■ PROBLEM REQUIREMENTS: Leaving out all pictures, write out word for word the lines from the one containing "The height and" to the end of the data below.

:::

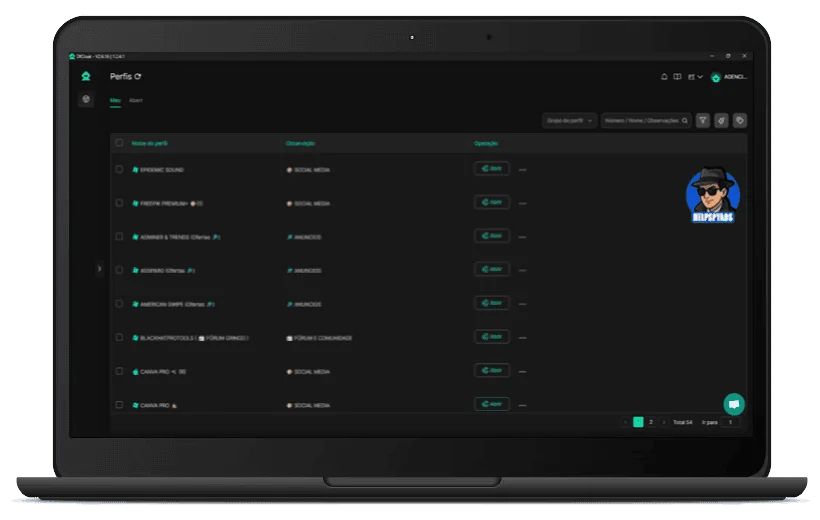
Task: Click the cube icon in the left sidebar
Action: pyautogui.click(x=86, y=100)
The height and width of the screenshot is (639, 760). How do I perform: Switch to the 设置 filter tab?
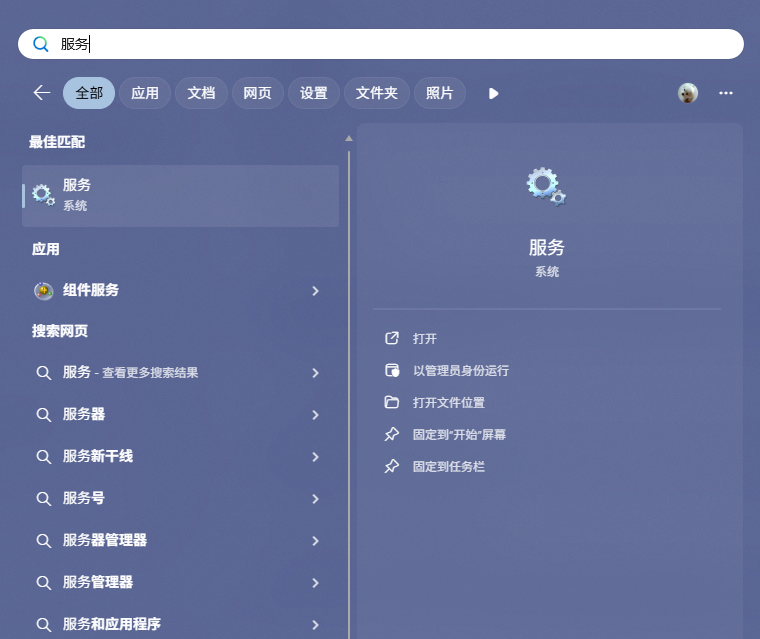pos(314,93)
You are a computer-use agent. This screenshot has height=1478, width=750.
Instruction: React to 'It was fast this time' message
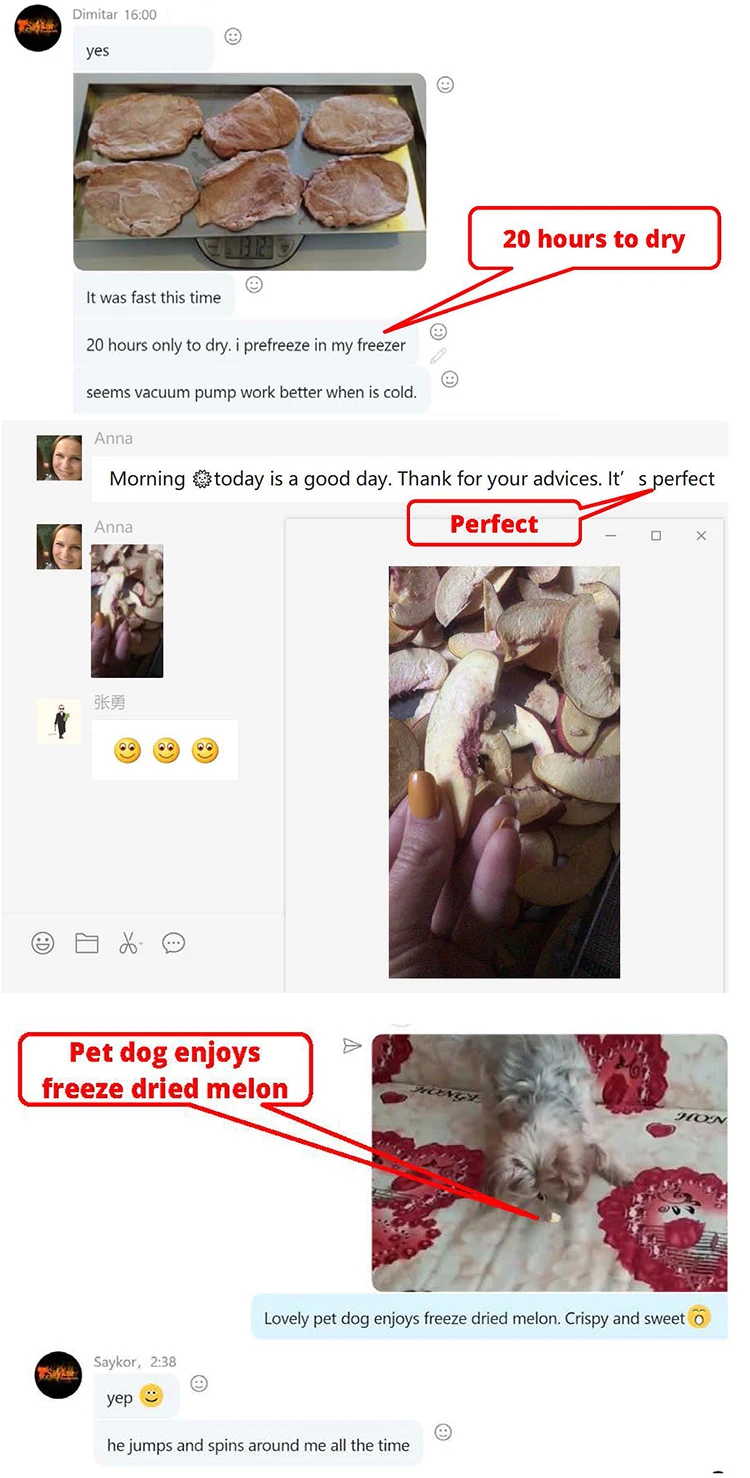pyautogui.click(x=254, y=285)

:::

■ ANSWER SPACE:
The height and width of the screenshot is (639, 760). How do I perform: Switch to the 设置 filter tab?
pos(314,93)
You are a computer-use agent. This screenshot has height=1478, width=750.
Instruction: React to 'It was fast this time' message
pyautogui.click(x=254, y=285)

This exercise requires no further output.